The overcrowded Emma Dean gets caught in some rocks and leaves the crew in a precarious situation. As the ship members navigate through dangerous waters, a tense and driving guitar builds the energy until the members capsize, or “float” into the water. A light and airy release of tension follows their fall into the water. The Ambient Suspense guitar track builds and builds until the boat hits the rock and cuts off the track, and Floating Island follows their trip into the water.
The last scene of the men coming out of the Grand Canyon and meeting Mr. Asa. Grandioso Radio accompanies this moment to signify the coming back into the "real world" and all the problems that come with such an accomplishment and dealing with the government. These men were deemed as heroes.
Cinderella was my first time sound designing a musical. The design for this show was not as straight forward as it might have seemed, as the production itself was highly conceptualized and took on a more ambiguous time period. The sound world was set more modern and I used a gramophone as my main inspiration when building this world. Due to this, it took on a 1920s “Gatsby” feeling. Salon music from the 1920s and 1930s set the tone leading into Studio Tenn’s Cinderella.
Due to the set being a blank canvas, we used sound to set the scene when music was not being used. This was also a collaboration with the projection designer on what images he was using on the small projection wall in the back of the set. I worked to create scenes that took place in the castle garden, at the Stepmother’s manner, and in the village square.

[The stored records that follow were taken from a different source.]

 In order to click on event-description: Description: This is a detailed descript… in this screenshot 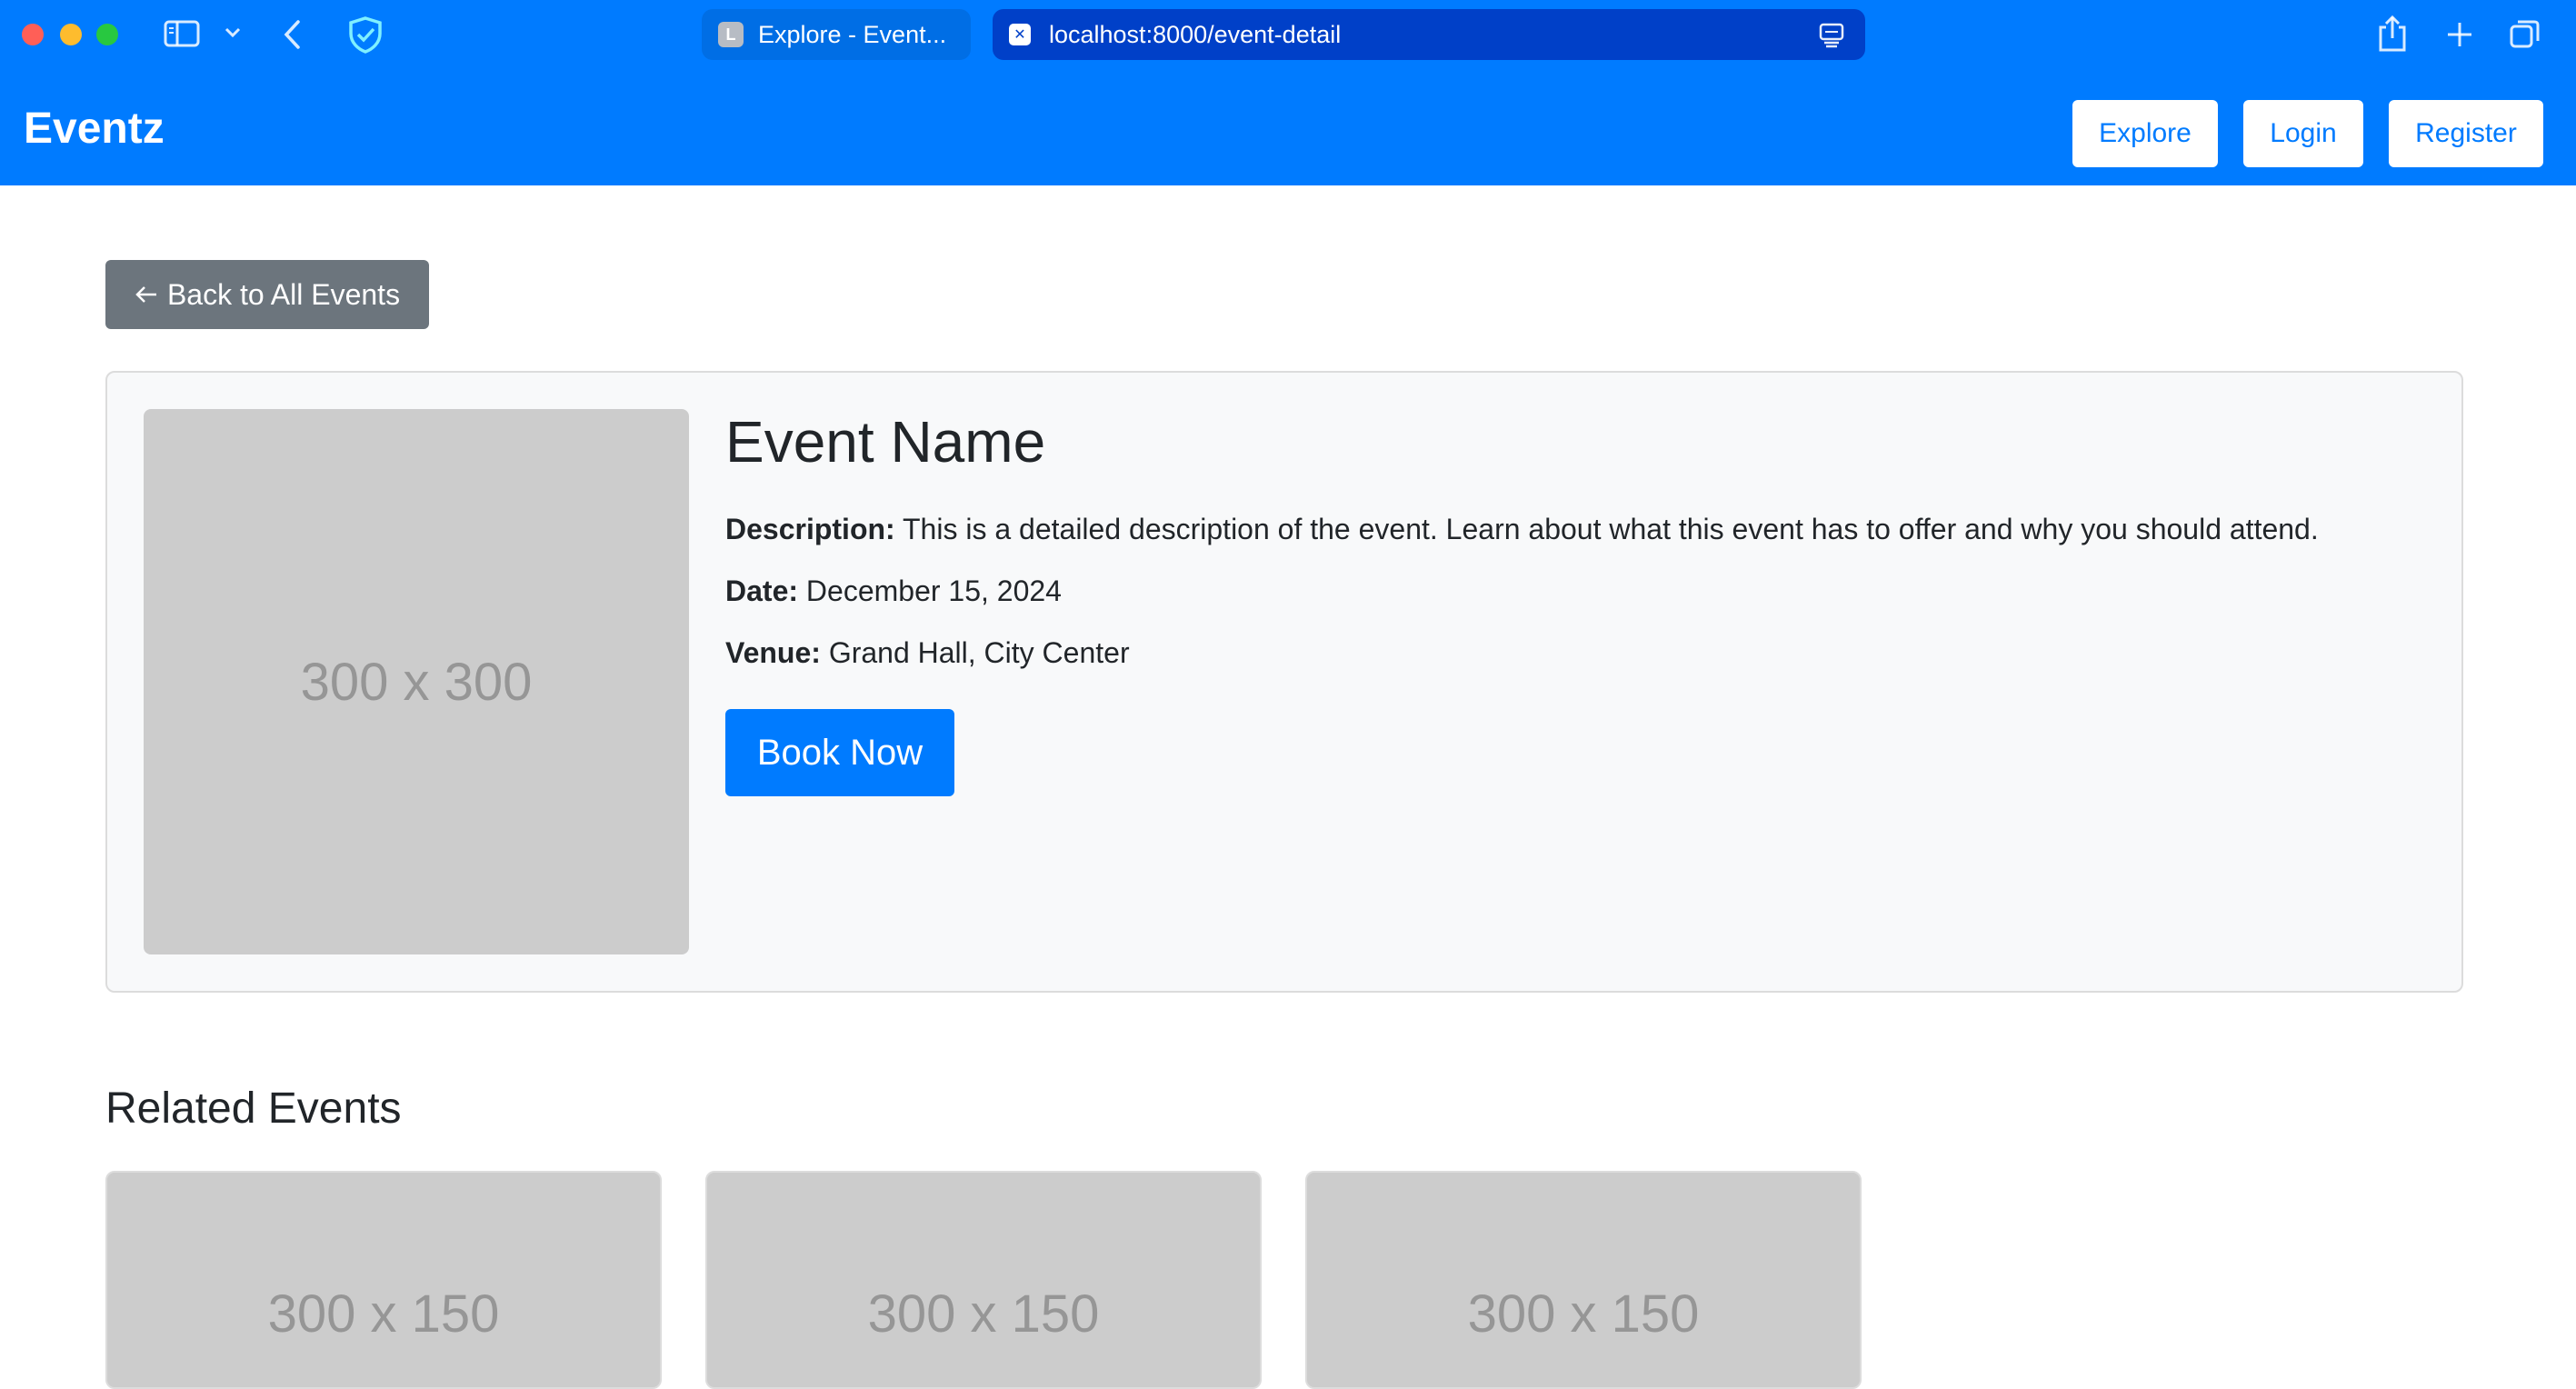, I will do `click(1522, 529)`.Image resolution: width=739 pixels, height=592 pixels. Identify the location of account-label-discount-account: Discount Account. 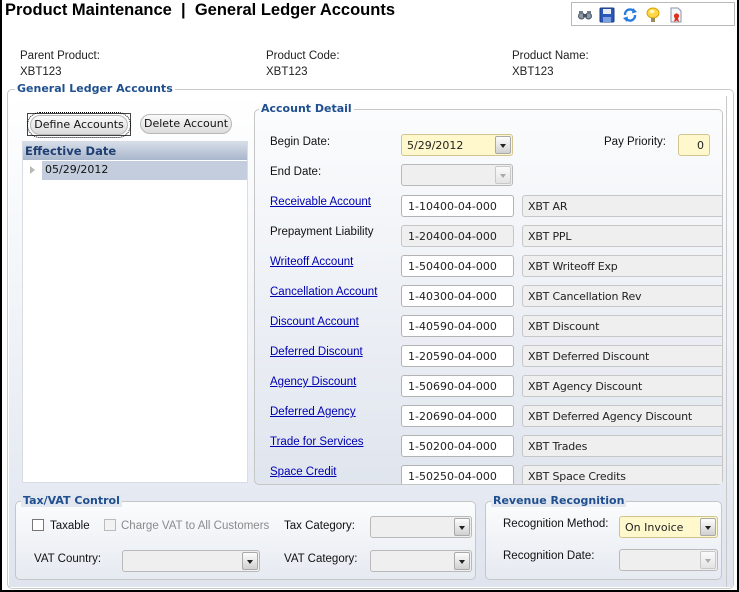
(314, 322).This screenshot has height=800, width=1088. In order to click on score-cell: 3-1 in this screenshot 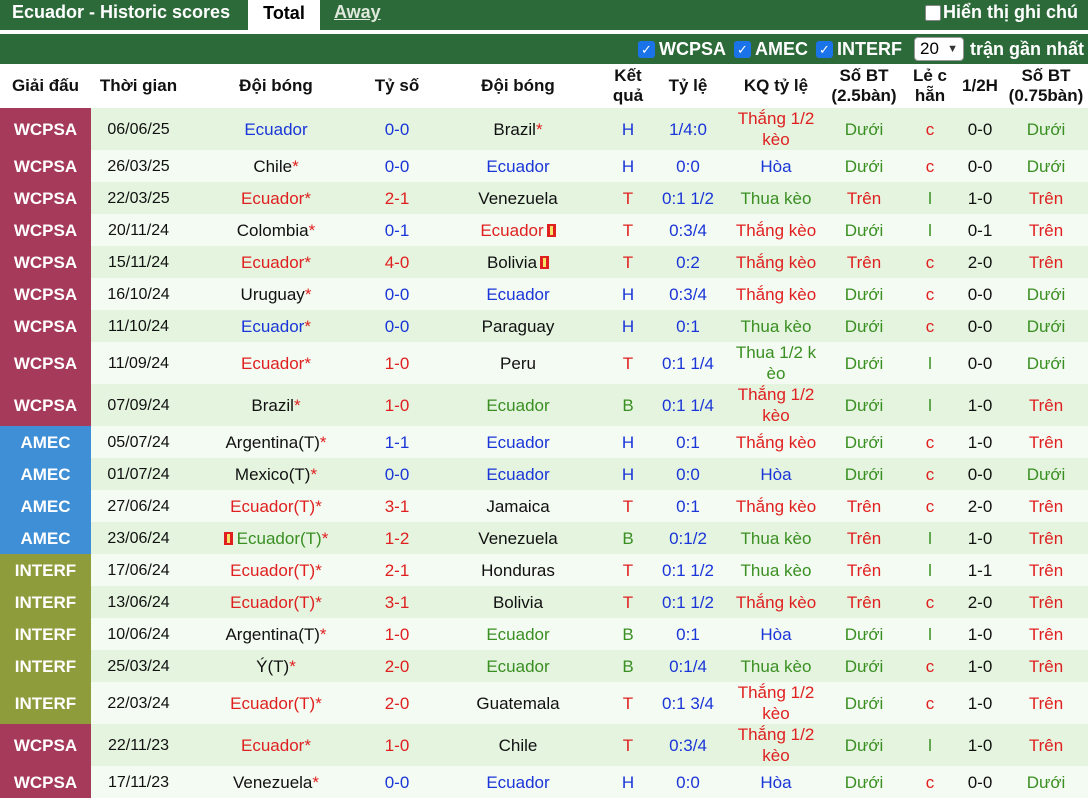, I will do `click(397, 506)`.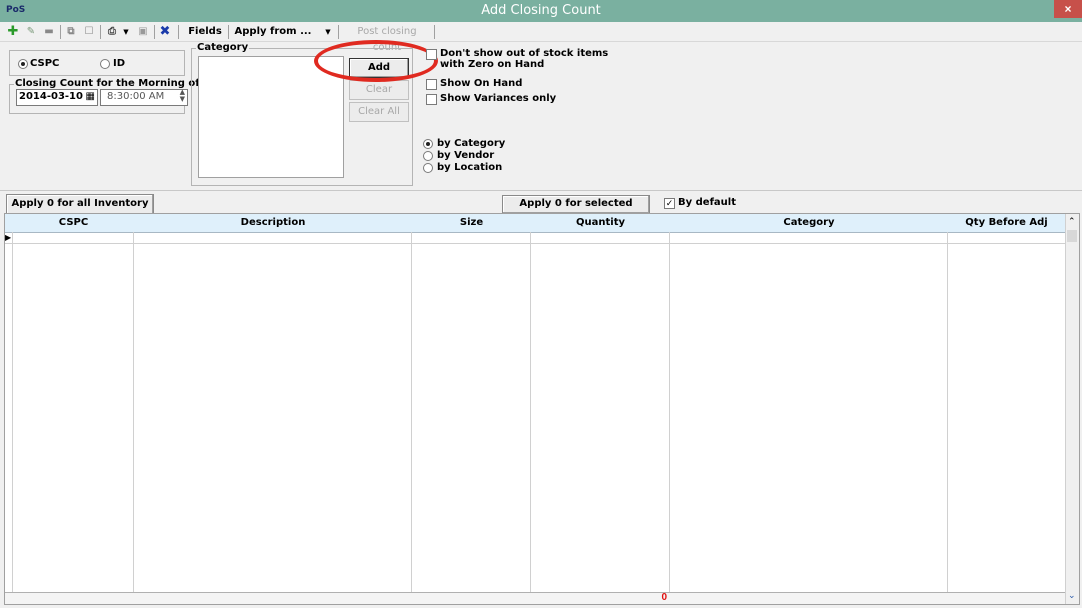  I want to click on closing-time-value: 8:30:00 AM, so click(136, 96).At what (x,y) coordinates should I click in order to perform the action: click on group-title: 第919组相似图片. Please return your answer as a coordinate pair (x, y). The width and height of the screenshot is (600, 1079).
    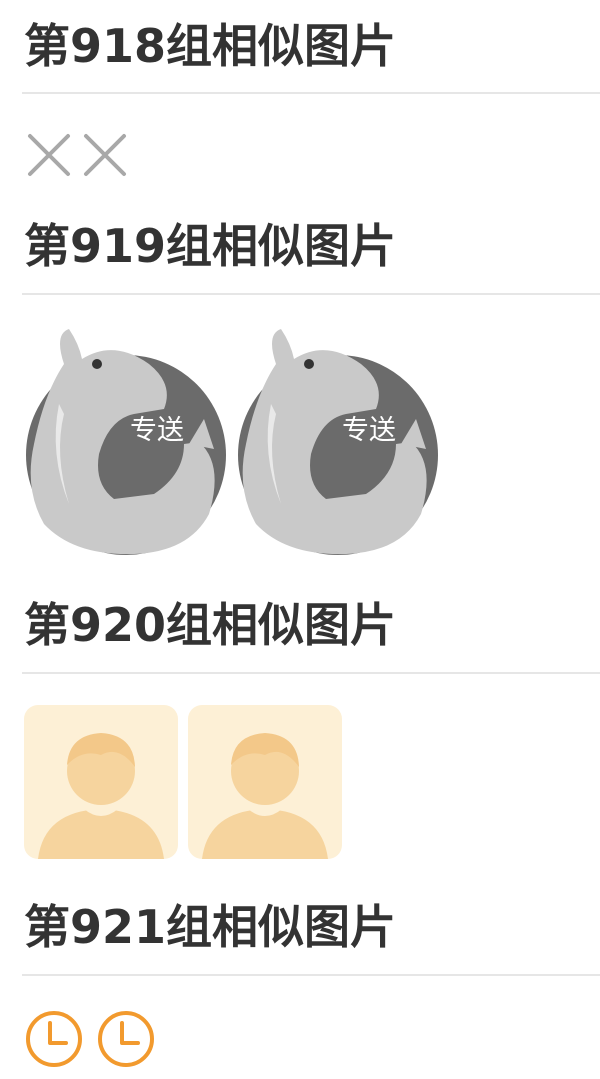
    Looking at the image, I should click on (210, 246).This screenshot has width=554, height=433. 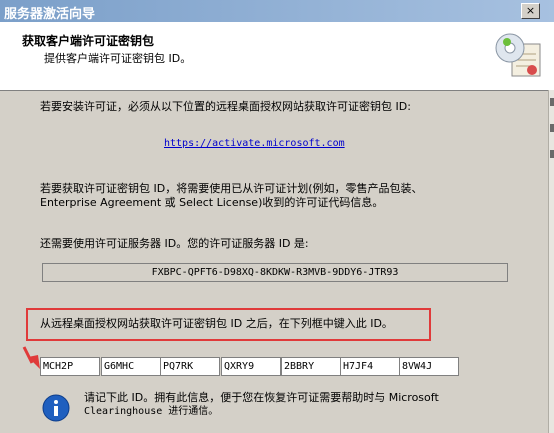 What do you see at coordinates (56, 408) in the screenshot?
I see `info-icon` at bounding box center [56, 408].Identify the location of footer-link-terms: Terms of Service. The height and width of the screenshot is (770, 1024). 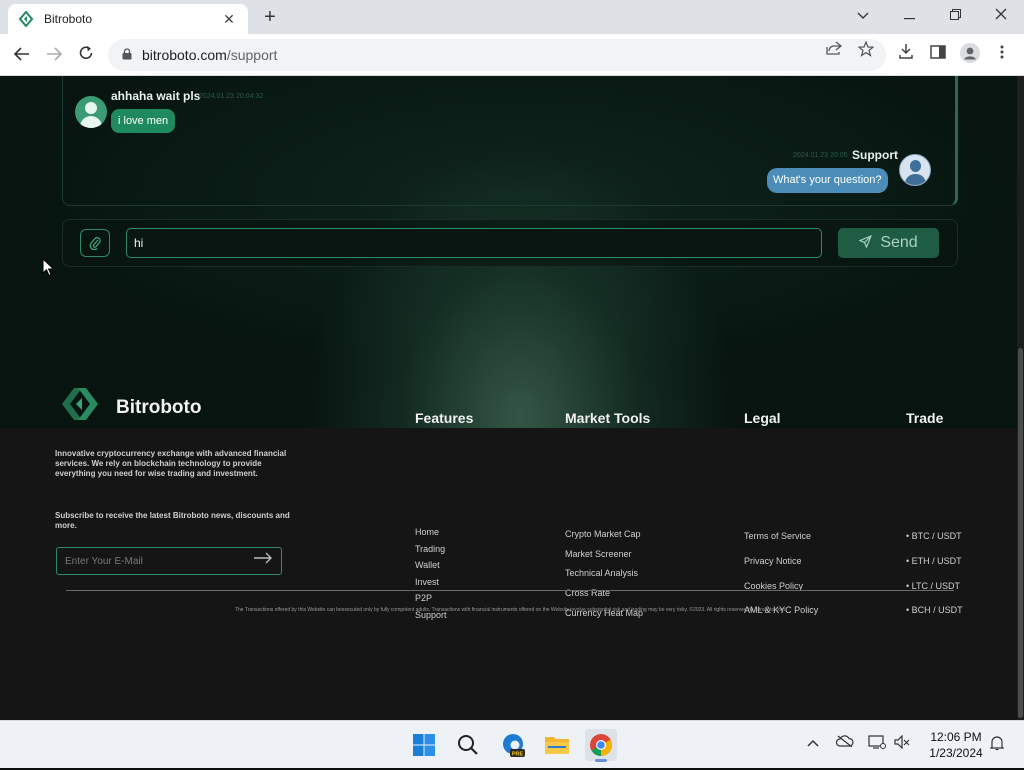
(778, 536).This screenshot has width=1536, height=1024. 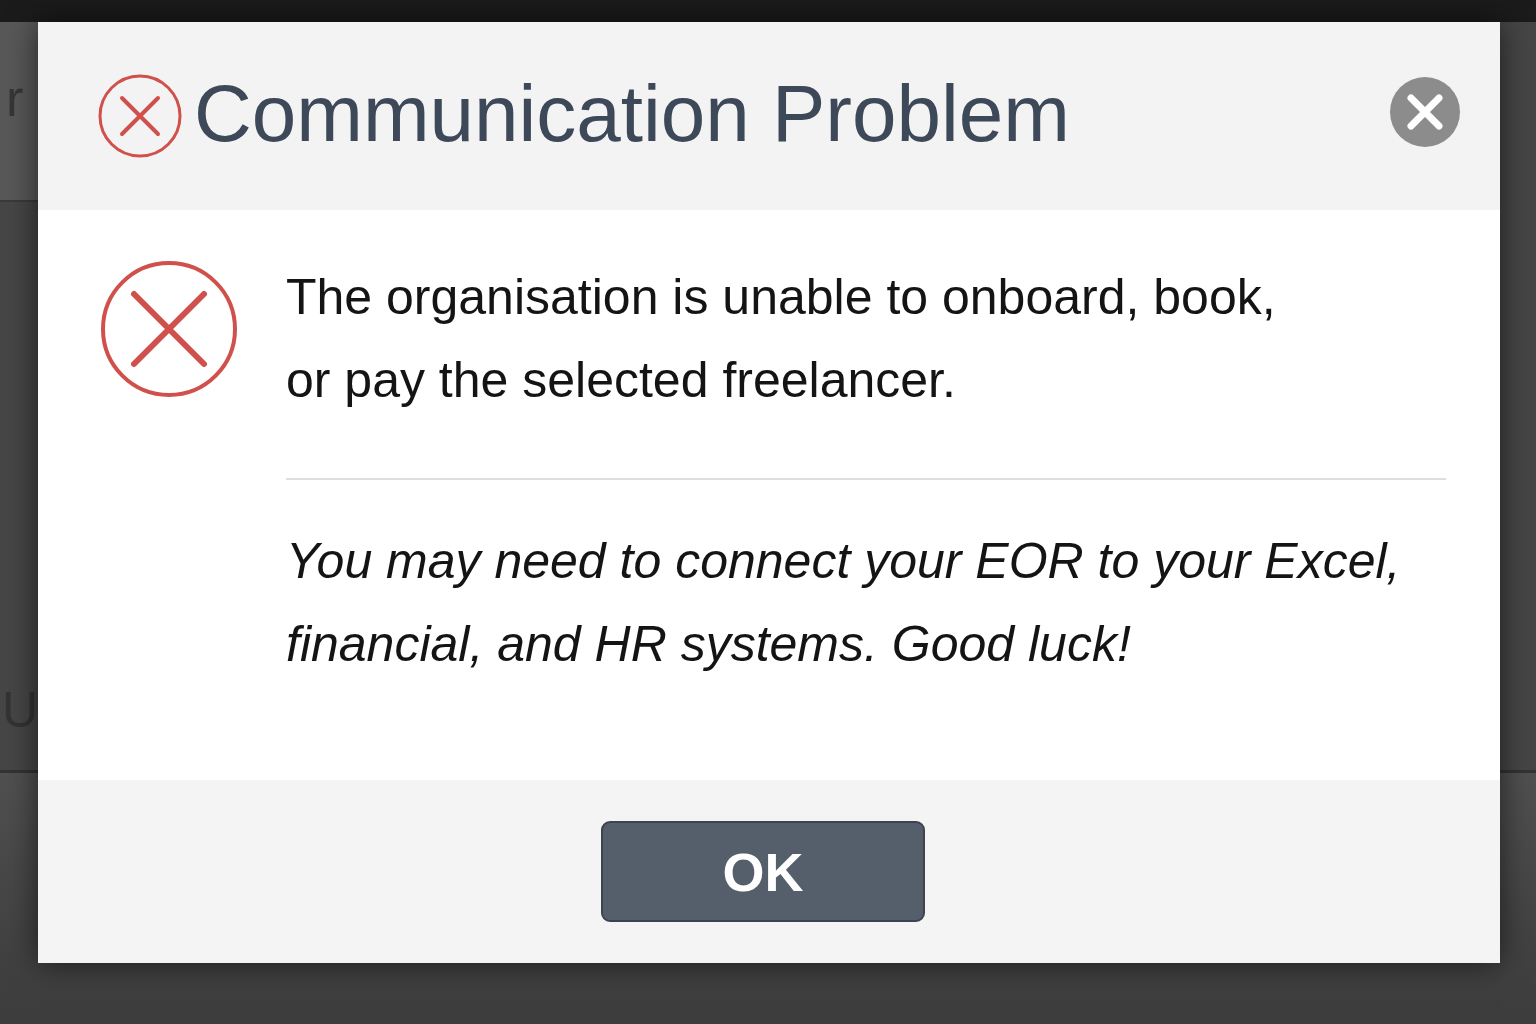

The biggest challenge was creating the atmosphere of the Fairy Godmother and the transformation scene. We wanted her entrance and magical sequence to be celestial and cosmic but also match her personality which was fun and quirky. I used a couple different sounds to build the world of the Fairy Godmother. Layers of sounds were used so we could “feel” the magic in a low end rumble while also having the twinkle you would imagine when it comes to magic.
In My Own Little Corner
The goal of the animal sounds was to create a natural dialogue between Cinderella and the sound effects. We wanted the animals to have distinct personalities so it was like the mouses were giving advice and each sound had its own feeling. Each mouse squeak, meow, and dove coo was individually edited together to create the conversation.
The Transformation Scene
This scene was the hardest to create and time out in the whole musical. The two main parts that were built were the Fairy Godmother's entrance which uses thunder and some twinkle to accent her entrance through smoke and lights. The second part was the transformation scene. I used sound that varied between a low rumble so the audience can "feel" the scene along with the Godmother's signature "twinkle magic" and some celestial sound noises that were all timed to choreography of the transformation. The carriage turning into a pumpkin and the dress changing each had their own sounds.
The garden scene is one example of the various ambiences that were used to set the locations of the scene. The correlated to Cinderella and the Prince's time in the garden during the ball. It matched the fountain image projected onto the LED wall. Some other ambience that were used were a fireplace and owl to show that it is night and the village square.